Welcome to the Coal (previously Game Studio) website: see the latest news. (29-07-05)

Current Version: 2.6.1 (30/7/05)

 about coal

Coal (previously Game Studio) is a package of programs which make, execute and deploy adventure games.

While other adventure game development programs exist, Coal is built to be user friendly, powerful, and most importantly: designed for all computer users. No programming knowledge required! You design the game, the story, graphics, sounds and bring it to life in Coal. Your game is then ready to distribute!

Best of all, Coal is currently free to download and use - no restrictions.

The Coal package includes:

  • the Builder, which is where you insert sounds, music and graphics, and other required information

  • the Engine, which runs your game

  • the Packager, which gathers all the necessary files to make the game work, including the Engine, and packages them together for placing on distribution media along with...

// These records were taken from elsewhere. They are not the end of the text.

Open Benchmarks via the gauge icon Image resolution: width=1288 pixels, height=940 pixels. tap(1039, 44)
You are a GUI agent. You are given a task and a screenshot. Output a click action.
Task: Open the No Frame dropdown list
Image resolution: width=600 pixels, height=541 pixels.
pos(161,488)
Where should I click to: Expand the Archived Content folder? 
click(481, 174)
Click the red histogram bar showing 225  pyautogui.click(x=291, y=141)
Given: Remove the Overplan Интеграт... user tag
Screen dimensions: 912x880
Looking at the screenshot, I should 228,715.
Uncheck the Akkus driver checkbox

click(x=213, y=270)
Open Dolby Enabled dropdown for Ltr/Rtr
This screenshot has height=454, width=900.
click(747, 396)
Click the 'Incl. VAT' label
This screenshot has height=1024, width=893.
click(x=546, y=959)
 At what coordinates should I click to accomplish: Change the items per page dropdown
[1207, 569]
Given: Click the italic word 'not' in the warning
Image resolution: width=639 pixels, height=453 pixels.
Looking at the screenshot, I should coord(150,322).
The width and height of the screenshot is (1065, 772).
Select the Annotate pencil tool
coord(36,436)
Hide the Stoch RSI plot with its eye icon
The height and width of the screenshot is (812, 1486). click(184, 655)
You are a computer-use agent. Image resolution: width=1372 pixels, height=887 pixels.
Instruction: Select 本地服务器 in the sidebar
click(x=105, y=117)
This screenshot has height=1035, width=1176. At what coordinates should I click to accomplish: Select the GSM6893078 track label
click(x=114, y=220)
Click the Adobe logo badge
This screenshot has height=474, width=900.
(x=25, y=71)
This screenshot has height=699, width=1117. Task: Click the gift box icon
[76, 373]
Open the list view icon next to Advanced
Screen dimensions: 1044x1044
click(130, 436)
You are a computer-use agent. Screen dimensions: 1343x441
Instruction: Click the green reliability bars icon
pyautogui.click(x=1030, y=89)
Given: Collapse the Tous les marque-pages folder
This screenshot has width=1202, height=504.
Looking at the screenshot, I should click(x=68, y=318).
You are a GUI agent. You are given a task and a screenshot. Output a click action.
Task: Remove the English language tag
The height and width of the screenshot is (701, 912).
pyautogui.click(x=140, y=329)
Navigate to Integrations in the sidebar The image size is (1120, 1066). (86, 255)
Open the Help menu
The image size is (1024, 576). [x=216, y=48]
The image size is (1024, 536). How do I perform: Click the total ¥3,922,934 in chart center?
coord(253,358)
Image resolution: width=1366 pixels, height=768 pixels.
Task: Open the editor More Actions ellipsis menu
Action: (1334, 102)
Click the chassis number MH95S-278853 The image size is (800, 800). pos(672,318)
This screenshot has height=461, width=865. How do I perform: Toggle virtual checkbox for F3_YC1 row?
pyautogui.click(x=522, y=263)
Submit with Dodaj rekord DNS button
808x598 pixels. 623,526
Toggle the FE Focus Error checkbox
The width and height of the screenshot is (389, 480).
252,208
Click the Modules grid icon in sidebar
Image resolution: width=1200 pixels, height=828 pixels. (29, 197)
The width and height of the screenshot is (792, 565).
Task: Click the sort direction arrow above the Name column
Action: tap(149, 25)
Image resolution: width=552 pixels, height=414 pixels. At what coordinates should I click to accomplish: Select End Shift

  • the Installer, which installs all the game files needed onto the end users computer.

  • Plus, a customisable auto-run program for use on CD distributions, and soon: an updater, for repairing errors.

Games developed with Coal are unpackaged using the Installer, which creates a professional and simple install routine for the end-user.

Coal, and any games built with it, are built to run on PC's running Windows 95+ and NT 3.51+ with DirectX 7 or later installed. Windows XP is fully supported.

 how it works

Your Coal project consists of smaller pieces that together, make your game. These are:

  • Rooms: the scenes in which the player stands in and interacts with. These contain objects; items which the user clicks on to perform actions.

  • Characters: includes the player (also known as the main character, which the user controls) and the people which the player can interact with.

  • Conversations: a series of topics and dialogue between two or more characters.

  • Messages: dialogue that the environment displays in response to an action the player has performed. (like a narrator for the game)

  • Inventory: items which the player can take.

  • Scripts: where special animations and sequences can be written, without use of code.

The game play works as follows:

In the environment, the player is placed in a room, and can click on the objects within that room to interact with them (eg. an apple). When an object is clicked on, an action menu appears; a list of things the user can do with that object, such as 'look', 'touch' and 'eat'. For each action, there is a corresponding script which runs when the user selects the action. This script may direct the engine to animate the player eating an apple, if 'eat' was chosen. The developer predetermines what happens for each action.